Lazy SMP and 44 cores

jdart · Post by **jdart** » Wed Nov 21, 2018 3:18 pm

I still have a pretty simple-mined approach to assigning depth to threads.

But one thing I have looked at recently is the selection logic when the search is done and there are results from multiple threads. It is possible that some of these are failing low. I extend time if the main thread is failing low, but there is a limit on the extension, so it might still be failing low at search end.
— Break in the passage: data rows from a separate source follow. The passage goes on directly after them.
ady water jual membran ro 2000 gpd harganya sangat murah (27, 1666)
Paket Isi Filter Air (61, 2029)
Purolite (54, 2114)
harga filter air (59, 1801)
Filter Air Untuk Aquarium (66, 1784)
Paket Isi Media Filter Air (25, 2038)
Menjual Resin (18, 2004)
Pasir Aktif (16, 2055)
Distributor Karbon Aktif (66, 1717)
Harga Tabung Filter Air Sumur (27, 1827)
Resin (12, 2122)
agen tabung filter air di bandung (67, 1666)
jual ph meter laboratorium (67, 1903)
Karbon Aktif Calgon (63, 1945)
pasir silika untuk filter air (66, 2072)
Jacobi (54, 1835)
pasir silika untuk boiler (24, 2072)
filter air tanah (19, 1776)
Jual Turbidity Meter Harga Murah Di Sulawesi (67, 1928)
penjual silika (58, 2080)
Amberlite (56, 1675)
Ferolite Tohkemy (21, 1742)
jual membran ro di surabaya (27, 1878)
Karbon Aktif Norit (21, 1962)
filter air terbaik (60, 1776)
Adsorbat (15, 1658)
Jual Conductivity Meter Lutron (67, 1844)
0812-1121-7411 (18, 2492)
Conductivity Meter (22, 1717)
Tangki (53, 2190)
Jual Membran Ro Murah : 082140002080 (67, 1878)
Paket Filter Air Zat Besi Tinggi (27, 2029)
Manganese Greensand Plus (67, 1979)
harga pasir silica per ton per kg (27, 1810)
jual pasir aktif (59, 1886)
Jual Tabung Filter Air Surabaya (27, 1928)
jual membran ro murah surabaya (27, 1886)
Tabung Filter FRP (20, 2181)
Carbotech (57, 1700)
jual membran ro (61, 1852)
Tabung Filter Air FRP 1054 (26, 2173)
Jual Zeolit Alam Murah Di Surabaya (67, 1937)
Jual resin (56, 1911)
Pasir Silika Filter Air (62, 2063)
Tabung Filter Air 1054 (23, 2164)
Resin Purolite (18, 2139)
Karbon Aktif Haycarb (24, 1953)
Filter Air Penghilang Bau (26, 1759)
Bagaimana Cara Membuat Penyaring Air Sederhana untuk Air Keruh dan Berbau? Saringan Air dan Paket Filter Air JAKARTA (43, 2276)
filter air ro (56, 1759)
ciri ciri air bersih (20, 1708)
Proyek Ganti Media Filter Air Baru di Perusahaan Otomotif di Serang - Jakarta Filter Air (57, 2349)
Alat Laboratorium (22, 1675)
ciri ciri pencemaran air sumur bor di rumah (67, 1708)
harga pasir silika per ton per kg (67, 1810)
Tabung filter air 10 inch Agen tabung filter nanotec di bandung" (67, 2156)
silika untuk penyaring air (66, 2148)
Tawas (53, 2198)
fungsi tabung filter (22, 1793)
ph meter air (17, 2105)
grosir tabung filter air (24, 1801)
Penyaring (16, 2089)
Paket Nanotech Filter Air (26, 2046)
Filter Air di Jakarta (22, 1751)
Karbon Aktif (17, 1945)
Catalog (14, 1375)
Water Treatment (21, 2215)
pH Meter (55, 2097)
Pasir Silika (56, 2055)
What to do in this case? You really only have an upper bound for the score, so there is no telling how bad the score might become if the search iteration were to complete. Therefore it could be risky to take that search result (also: it may have no PV, so you won't get a ponder hit). You could just say, I won't accept a fail-low score .. but due to the time limit, it is even possible that all threads are failing low at search end (although not likely at all with 44 cores).

--Jon

Ronald · Post by **Ronald** » Wed Nov 21, 2018 4:47 pm

Hi Sander,

I took a quick look at your code, and it looks like you have one global iterative deepening loop in which you start new threads for your calculateBestmove search on every iteration. Most lazy SMP implementations (i think

) have their own iterative deepening loop for every thread, or in other words, all threads execute exactly the same iterative deepening search as you would normally do for a single thread. You can assign one of the threads to be the boss, which updates the score and pv, and makes the decision to stop searching.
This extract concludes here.